START DATA PROVIDED

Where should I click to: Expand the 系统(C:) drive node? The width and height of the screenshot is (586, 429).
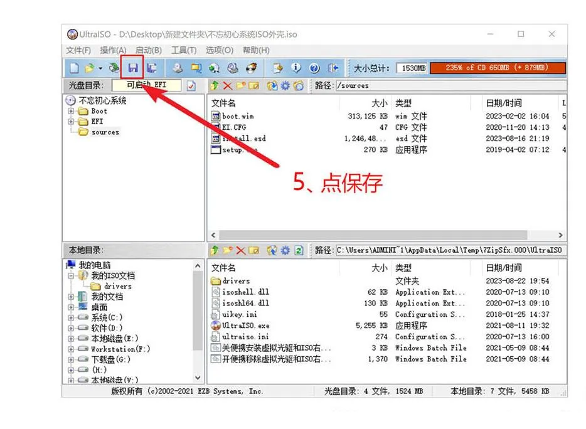72,318
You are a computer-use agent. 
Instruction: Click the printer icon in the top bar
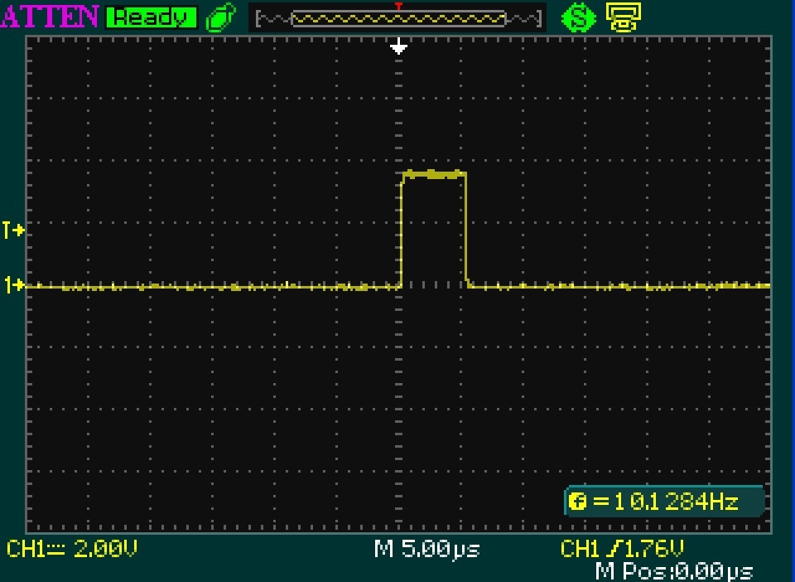point(623,15)
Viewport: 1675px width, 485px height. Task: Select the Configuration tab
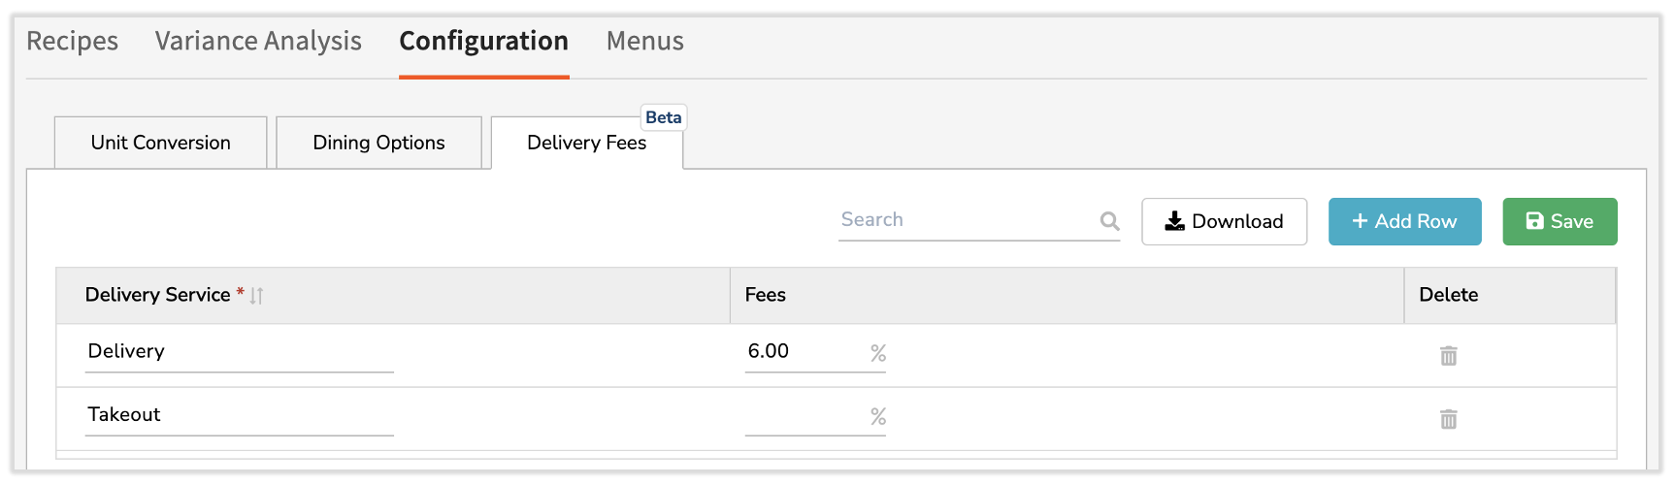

END DATA PROVIDED

Retype the entries word for word. Omit any images.

Where should I click to: Expand the 系统(C:) drive node? The width and height of the screenshot is (586, 429).
72,318
You are a computer-use agent. 
Instruction: Click the printer icon in the top bar
point(623,15)
Viewport: 1675px width, 485px height. Task: Select the Configuration tab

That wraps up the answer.